:: INPUT FOR THIS TASK ::

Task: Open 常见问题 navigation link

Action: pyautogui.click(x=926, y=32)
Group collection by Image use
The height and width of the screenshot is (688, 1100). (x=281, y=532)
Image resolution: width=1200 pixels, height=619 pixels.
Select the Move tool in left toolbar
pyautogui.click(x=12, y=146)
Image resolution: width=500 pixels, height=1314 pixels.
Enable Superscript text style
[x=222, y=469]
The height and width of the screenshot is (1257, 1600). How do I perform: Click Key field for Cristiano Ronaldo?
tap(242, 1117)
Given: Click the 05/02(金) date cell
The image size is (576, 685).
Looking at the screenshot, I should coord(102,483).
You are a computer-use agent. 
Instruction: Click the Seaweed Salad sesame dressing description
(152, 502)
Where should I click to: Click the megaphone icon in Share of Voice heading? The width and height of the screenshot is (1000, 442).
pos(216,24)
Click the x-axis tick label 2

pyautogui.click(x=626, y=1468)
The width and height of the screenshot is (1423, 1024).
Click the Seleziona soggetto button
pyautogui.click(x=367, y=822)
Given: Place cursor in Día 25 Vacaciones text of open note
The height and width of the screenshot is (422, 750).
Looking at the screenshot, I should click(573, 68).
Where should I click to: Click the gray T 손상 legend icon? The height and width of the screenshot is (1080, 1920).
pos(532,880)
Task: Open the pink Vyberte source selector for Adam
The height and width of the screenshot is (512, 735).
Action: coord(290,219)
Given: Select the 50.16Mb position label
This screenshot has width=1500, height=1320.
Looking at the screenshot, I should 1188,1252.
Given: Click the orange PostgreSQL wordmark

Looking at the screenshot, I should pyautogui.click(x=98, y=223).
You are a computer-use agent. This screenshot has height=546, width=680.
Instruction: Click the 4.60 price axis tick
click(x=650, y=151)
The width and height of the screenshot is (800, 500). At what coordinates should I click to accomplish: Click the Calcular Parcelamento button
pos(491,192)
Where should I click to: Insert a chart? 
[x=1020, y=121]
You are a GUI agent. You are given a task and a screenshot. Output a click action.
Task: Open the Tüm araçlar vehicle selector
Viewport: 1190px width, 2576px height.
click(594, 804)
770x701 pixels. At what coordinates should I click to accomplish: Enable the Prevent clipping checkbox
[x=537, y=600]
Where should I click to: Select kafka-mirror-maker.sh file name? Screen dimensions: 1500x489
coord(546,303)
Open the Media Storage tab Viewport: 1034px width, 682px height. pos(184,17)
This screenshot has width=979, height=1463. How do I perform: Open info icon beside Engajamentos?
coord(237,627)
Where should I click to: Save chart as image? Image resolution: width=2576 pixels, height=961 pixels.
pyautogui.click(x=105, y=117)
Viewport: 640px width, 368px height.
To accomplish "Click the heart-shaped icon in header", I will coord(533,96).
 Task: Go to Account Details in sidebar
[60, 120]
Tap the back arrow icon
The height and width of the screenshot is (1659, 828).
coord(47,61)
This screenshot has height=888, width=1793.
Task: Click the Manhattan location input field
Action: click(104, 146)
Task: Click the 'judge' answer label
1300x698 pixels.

:::

**WORK ORDER**
Filter by the word "selector": copy every line of the data that holds it.

**ANSWER SECTION**
Task: Open the pink Vyberte source selector for Adam
Task: Open the Tüm araçlar vehicle selector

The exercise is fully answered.